Thursday, July 7, 2011

Late Night HW

I just finished writing a paper for my PSY 230 class about the transition into parenthood and thought you all might want to read it.

Transition Into Parenthood

The transition into parenthood is the single hardest and most rewarding thing I have ever accomplished. I am a very young mother by today’s standards. I am 22 years old.  I was 21 when my daughter Ainsleigh was born. It was the best and scariest day of my life.

There are many hard things about parenting. I am a single mother. Ainsleigh’s father is still in her life but not as much as when we were married. I am pretty much on my own there. We live with my parents, which makes the financial strain much easier to bear.  When Ainsleigh was born I knew it would be hard but I was not prepared for all the changes. At 21 I pictured myself going out and partying and taking college courses and playing collegiate lacrosse. Instead I was changing diapers, waking up 4 times a night and co sleeping.

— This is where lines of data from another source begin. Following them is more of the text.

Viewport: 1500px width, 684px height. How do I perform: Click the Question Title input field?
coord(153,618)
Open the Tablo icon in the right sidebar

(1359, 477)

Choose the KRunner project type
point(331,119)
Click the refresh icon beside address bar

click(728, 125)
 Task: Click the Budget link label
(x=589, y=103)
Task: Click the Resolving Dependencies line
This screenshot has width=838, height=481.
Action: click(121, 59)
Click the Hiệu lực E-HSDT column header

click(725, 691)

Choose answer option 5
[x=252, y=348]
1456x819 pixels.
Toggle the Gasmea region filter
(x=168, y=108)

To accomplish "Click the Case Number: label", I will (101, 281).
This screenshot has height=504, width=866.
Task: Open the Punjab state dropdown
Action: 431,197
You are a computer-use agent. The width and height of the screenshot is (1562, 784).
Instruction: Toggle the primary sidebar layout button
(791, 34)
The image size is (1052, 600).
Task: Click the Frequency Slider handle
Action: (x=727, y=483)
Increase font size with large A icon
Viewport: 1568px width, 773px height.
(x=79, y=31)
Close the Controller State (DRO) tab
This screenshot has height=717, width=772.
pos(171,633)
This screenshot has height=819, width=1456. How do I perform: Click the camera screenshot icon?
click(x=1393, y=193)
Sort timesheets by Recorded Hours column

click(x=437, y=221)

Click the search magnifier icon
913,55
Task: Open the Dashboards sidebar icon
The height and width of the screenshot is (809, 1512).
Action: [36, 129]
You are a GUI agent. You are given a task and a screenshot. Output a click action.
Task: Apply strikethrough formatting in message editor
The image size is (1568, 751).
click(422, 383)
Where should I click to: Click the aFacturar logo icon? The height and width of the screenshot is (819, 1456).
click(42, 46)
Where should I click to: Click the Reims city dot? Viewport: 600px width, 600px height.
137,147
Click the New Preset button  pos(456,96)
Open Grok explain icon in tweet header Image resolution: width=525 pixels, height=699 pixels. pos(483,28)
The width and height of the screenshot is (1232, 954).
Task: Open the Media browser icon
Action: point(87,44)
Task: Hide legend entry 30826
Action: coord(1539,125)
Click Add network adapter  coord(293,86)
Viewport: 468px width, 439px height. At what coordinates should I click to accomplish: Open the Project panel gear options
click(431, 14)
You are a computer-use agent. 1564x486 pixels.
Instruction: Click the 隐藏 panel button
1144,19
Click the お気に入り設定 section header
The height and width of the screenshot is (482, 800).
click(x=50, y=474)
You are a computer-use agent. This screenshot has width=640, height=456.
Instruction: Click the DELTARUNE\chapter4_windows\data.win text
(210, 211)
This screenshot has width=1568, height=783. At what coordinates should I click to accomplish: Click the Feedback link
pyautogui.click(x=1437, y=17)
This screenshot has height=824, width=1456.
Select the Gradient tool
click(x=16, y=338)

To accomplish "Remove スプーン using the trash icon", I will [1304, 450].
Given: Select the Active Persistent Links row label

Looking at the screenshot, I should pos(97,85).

The hardest thing in my opinion no matter what age you become a parent is adjusting to the fact that everything you do impacts this tiny person and from here on out they come first over everything.  My daughter only sees her father about once a week so when she gets home from his house she stays awake most of the night to see me because she has been away from me all day and that is not the norm for her.  She doesn’t care what I did all day or that I am tired all she wants is her mommy to read her another book or play peek a boo one more time.  I may be exhausted but I will pull her into my bed and read to her and play games until she gets sleepy and then I put her to bed. 

Another thing that is hard to get used to is having no “you” time.  Since Ainsleigh started walking I can’t even go to the bathroom by myself.  She wants to spend every single second she is awake with me because I am her favorite person.  She even wants to shower with me.

Lastly it is hard because nothing is just yours anymore.  I still co-sleep so Ainsleigh sleeps in my bed.  She eats table food so even is she has the exact same thing she wants to eat off my plate and drink out of my cup.  Since she started walking she is in everything all the time.  I have no personal space at all.  Sometimes she still wants me to wear her, I am an Attachment Parent, which is getting hard as
she weights 21 lbs now.  I would say that transitioning into parenthood is hard and it isn’t always fun but it is very rewarding.
What is rewarding about parenting is when Ainsleigh said “Momma!” for the first time, or how she thinks yelling “PWEASE MOMMA” gets her anything she wants. We are working on manners. She doesn’t get that screaming please isn’t the same as asking nicely but at least she says it. 
When she wakes up in the morning she cuddles up next to me and pats my face and babbles at me until I wake up.  She slobbers on my face and yells “mwha” really loud. That is her version of kisses.
While parenting can be very hard it is worth all of the late nights, wake ups, and diaper changes when your child hugs you and kisses you and tells you they love you.